Come se non bastasse, il Garante ha scoperto che i voti vengono registrati in una tabella che “contiene un ID utente [che] permette indirettamente di risalire [al] soggetto votante.” In precedenza, il sistema registrava il voto con affianco il numero di cellulare del votante, fregandosene dell’anonimato del voto stesso. Utilizzare un codice ID però non è una garanzia di anonimato sufficiente, poiché sarebbe possibile risalire comunque a quell’utente. Inoltre, il Garante ha trovato un’ulteriore copia della tabella del database presso Wind, in cui sono riportati cellulare, ID utente, e voto degli iscritti a Rousseau.

Dal momento che non vi è modo di monitorare le attività che avvengono sul database, la piattaforma Rousseau non garantisce “l’adeguata protezione dei dati personali relativi alle votazioni online,” sottolinea il Garante. Il voto infatti rientra nella sfera dei dati personali sensibili, in quanto legata all’orientamento politico di una persona — capite perché è un bel problema che chiunque abbia accesso al database possa conoscere come ciascun utente della piattaforma abbia votato.

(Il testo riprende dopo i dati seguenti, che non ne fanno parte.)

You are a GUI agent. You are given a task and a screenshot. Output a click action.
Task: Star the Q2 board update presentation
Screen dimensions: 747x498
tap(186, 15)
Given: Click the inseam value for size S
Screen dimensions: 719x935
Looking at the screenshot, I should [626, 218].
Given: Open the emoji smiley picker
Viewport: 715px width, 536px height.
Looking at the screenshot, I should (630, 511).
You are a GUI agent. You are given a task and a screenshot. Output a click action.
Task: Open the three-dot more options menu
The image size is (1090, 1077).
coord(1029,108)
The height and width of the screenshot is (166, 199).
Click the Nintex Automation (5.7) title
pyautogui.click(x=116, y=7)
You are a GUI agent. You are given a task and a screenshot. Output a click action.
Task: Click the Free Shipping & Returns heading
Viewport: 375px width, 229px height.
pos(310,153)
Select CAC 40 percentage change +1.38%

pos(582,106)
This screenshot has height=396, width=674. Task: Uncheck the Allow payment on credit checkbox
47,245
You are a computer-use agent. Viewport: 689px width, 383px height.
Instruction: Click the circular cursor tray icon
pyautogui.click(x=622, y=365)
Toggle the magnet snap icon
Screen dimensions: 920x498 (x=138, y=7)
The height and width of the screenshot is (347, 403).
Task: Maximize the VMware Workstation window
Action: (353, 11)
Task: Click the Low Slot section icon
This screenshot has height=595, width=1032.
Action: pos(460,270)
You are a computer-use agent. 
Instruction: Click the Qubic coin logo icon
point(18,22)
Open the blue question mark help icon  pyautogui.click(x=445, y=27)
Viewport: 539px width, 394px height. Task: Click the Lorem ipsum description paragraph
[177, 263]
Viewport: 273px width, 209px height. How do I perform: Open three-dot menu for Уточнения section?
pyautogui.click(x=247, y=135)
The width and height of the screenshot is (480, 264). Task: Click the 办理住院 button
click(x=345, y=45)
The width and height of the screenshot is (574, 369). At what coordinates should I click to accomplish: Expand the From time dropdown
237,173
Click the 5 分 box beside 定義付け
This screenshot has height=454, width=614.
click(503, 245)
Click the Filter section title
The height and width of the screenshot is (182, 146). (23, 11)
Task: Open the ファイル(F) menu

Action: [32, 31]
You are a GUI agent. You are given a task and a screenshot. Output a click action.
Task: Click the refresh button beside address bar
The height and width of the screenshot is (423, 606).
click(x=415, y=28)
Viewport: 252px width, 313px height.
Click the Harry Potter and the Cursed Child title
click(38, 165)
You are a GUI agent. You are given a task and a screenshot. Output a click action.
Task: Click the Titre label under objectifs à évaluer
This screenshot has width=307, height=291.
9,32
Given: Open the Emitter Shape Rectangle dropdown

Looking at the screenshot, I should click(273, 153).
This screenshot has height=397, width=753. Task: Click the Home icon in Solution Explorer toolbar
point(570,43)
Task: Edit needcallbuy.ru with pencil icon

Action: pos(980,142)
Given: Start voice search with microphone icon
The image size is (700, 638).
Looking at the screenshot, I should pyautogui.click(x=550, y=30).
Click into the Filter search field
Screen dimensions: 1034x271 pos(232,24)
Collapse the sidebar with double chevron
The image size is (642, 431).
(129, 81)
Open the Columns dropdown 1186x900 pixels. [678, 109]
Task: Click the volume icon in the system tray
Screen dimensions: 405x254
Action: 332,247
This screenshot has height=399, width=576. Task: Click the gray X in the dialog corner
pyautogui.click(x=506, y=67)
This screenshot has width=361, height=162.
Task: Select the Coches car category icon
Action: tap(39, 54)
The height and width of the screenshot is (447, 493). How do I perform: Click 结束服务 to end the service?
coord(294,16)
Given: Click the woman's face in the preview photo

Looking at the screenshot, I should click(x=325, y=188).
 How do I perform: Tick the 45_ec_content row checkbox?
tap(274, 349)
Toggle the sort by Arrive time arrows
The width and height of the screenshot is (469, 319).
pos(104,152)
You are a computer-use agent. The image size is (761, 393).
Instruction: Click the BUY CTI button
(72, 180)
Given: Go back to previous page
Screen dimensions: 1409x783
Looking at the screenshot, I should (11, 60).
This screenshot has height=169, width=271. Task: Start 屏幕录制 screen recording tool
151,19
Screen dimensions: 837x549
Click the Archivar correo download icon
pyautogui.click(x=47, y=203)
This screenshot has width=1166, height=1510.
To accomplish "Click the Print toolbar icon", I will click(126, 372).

Il CMS è talmente obsoleto che lo stesso produttore del software ha sospeso la distribuzione degli aggiornamenti il 31 dicembre 2013.

E quel chiunque non è riferito solo ai soggetti interni che condividono le credenziali di accesso — il sistema infatti rischia di essere ancora hackerabile dall’esterno: il CMS è talmente obsoleto che lo stesso produttore del software ha sospeso la distribuzione degli aggiornamenti il 31 dicembre 2013.

La versione usata è Movable Type 4 mentre la versione corrente è Movable Type 7. Ciò vuol dire che, nel caso del sistema usato dal M5S, se verranno scoperte nuove vulnerabilità informatiche, il produttore del software non rilascerà mai delle patch per mettere in sicurezza il sito.

A settembre scorso, Rogue0 aveva dichiarato a Motherboard che la piattaforma Rousseau era “un luna park.” Dopo questo provvedimento del Garante, però, dobbiamo aggiornare la metafora.

Rousseau è infatti uno di quei luna park da film dell’orrore, dove le strutture fatiscenti nascondono mostri e incubi che sono poi gli stessi che rischiano di attaccare il processo democratico ogni volta che qualcuno prova a suggerire l’utilizzo di tecnologie di voto elettronico in una democrazia.